__WORK REQUIRED__:
Below are some records. Copy every line in them that holds "icon".

__RECORDS SHOWN__:
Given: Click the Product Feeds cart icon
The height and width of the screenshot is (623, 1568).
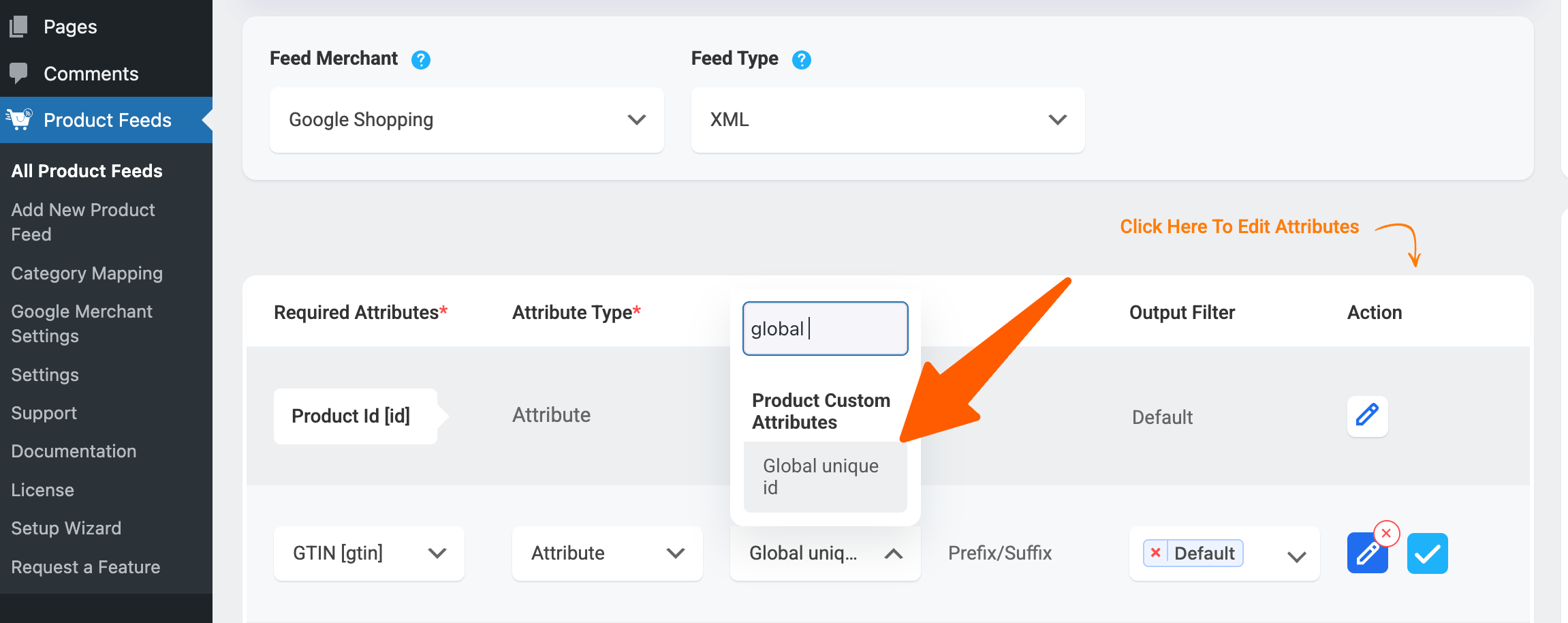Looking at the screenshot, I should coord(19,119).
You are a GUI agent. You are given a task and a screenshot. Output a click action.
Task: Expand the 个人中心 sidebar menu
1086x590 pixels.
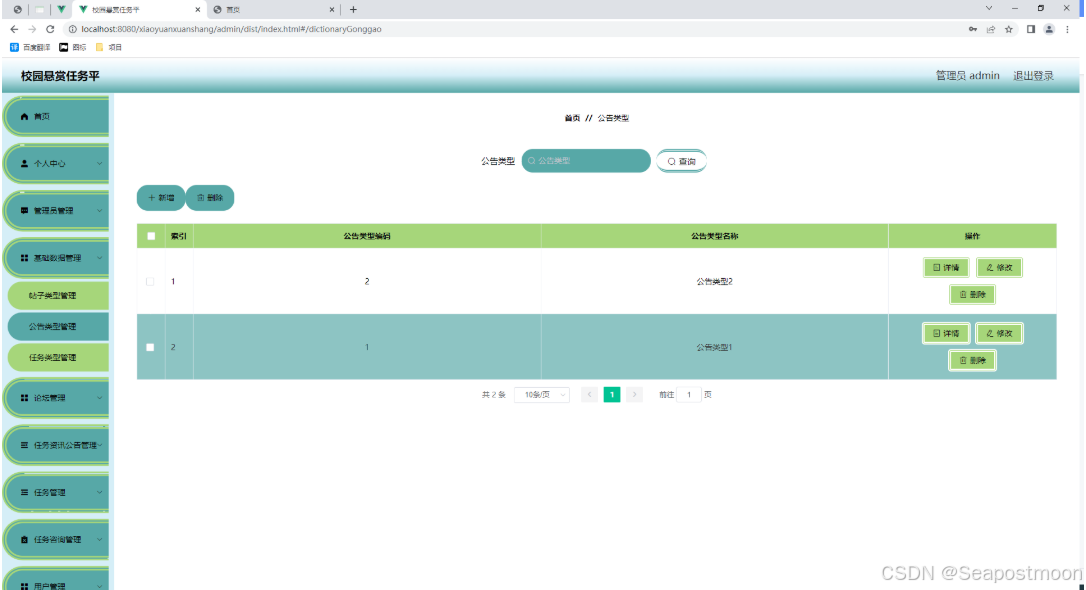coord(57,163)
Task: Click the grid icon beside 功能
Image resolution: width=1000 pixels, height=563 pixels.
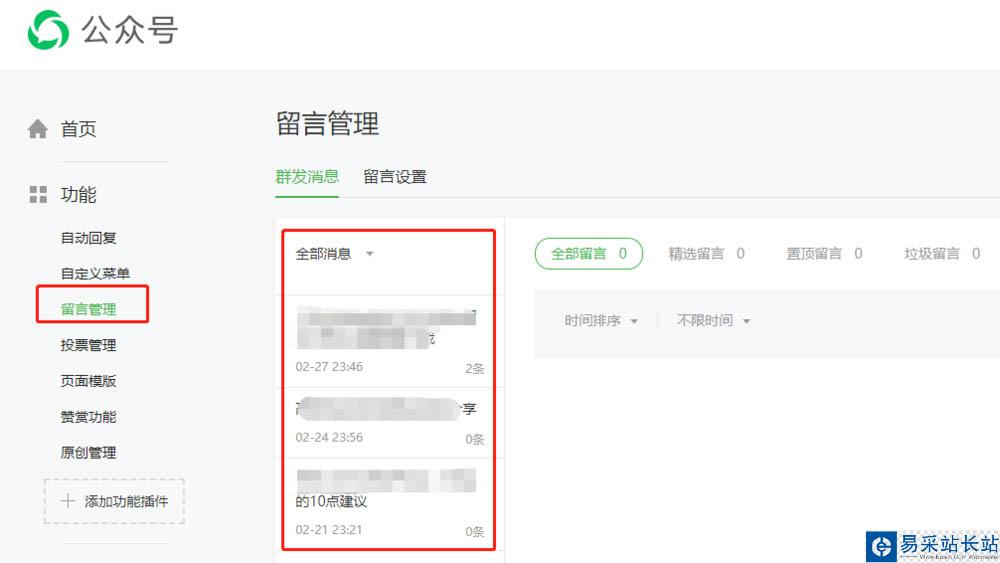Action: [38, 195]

--

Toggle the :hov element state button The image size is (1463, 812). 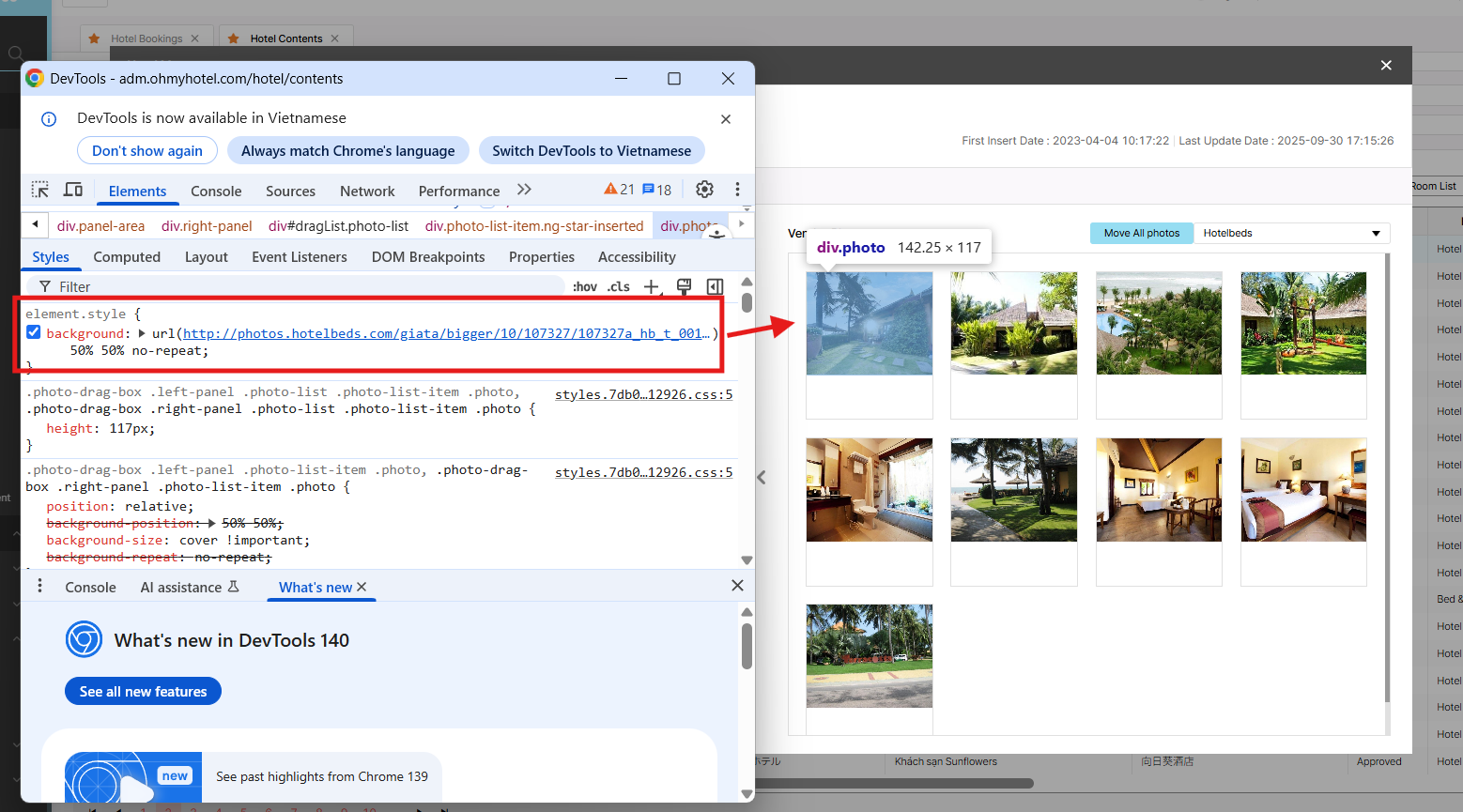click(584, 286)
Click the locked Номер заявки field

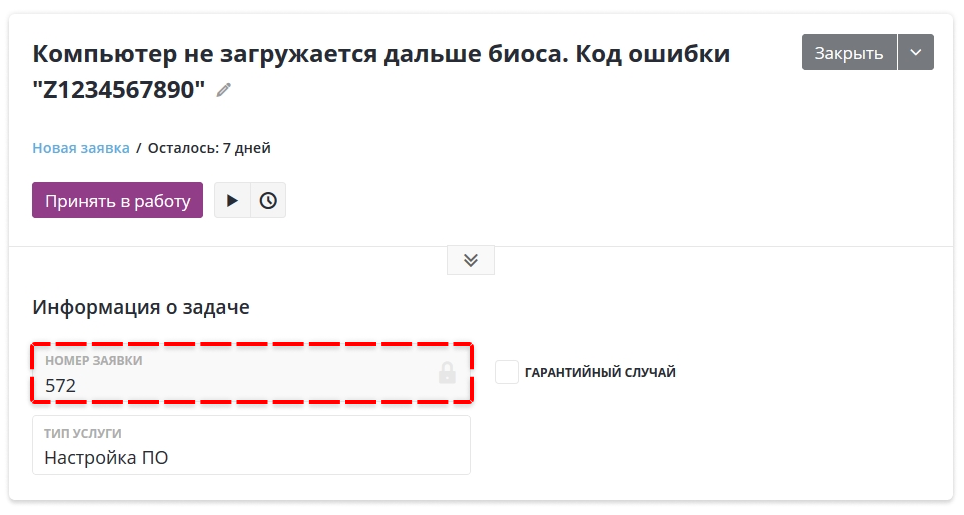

__ANSWER FOR THE TASK__:
Given: Click the Product Feeds cart icon
Task: Click the grid icon beside 功能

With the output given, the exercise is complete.